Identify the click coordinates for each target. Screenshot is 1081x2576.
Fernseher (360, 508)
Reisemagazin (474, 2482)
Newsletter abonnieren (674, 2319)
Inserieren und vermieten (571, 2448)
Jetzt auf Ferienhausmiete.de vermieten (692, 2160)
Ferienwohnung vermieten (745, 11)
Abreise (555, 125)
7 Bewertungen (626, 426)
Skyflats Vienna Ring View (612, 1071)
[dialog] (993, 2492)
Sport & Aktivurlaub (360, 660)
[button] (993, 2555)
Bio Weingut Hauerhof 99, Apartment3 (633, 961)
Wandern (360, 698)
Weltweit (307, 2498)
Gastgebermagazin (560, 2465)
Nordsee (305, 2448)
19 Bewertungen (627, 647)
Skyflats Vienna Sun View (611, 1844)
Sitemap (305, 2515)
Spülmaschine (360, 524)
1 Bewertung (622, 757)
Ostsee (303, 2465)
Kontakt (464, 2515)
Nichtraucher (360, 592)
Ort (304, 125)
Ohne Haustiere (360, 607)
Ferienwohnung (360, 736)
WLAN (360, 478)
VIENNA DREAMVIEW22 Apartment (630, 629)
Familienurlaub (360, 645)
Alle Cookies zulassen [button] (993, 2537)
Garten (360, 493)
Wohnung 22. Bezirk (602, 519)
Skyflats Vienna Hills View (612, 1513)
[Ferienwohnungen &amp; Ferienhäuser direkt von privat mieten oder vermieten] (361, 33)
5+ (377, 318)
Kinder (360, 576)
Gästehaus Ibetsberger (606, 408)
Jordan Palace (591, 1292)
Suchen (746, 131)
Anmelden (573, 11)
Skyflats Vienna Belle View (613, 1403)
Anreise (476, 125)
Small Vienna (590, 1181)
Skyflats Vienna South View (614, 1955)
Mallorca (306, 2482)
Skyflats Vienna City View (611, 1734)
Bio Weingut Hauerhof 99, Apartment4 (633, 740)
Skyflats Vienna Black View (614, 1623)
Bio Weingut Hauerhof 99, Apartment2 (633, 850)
※
● Exercise goal
Write out all records exactly, keeping every detail.

● Reply
Identify the click coordinates for each target. Screenshot is 1081x2576.
Fernseher (360, 508)
Reisemagazin (474, 2482)
Newsletter abonnieren (674, 2319)
Inserieren und vermieten (571, 2448)
Jetzt auf Ferienhausmiete.de vermieten (692, 2160)
Ferienwohnung vermieten (745, 11)
Abreise (555, 125)
7 Bewertungen (626, 426)
Skyflats Vienna Ring View (612, 1071)
[dialog] (993, 2492)
Sport & Aktivurlaub (360, 660)
[button] (993, 2555)
Bio Weingut Hauerhof 99, Apartment3 (633, 961)
Wandern (360, 698)
Weltweit (307, 2498)
Gastgebermagazin (560, 2465)
Nordsee (305, 2448)
19 Bewertungen (627, 647)
Skyflats Vienna Sun View (611, 1844)
Sitemap (305, 2515)
Spülmaschine (360, 524)
1 Bewertung (622, 757)
Ostsee (303, 2465)
Kontakt (464, 2515)
Nichtraucher (360, 592)
Ort (304, 125)
Ohne Haustiere (360, 607)
Ferienwohnung (360, 736)
WLAN (360, 478)
VIENNA DREAMVIEW22 Apartment (630, 629)
Familienurlaub (360, 645)
Alle Cookies zulassen [button] (993, 2537)
Garten (360, 493)
Wohnung 22. Bezirk (602, 519)
Skyflats Vienna Hills View (612, 1513)
[Ferienwohnungen &amp; Ferienhäuser direkt von privat mieten oder vermieten] (361, 33)
5+ (377, 318)
Kinder (360, 576)
Gästehaus Ibetsberger (606, 408)
Jordan Palace (591, 1292)
Suchen (746, 131)
Anmelden (573, 11)
Skyflats Vienna Belle View (613, 1403)
Anreise (476, 125)
Small Vienna (590, 1181)
Skyflats Vienna South View (614, 1955)
Mallorca (306, 2482)
Skyflats Vienna City View (611, 1734)
Bio Weingut Hauerhof 99, Apartment4 (633, 740)
Skyflats Vienna Black View (614, 1623)
Bio Weingut Hauerhof 99, Apartment2 (633, 850)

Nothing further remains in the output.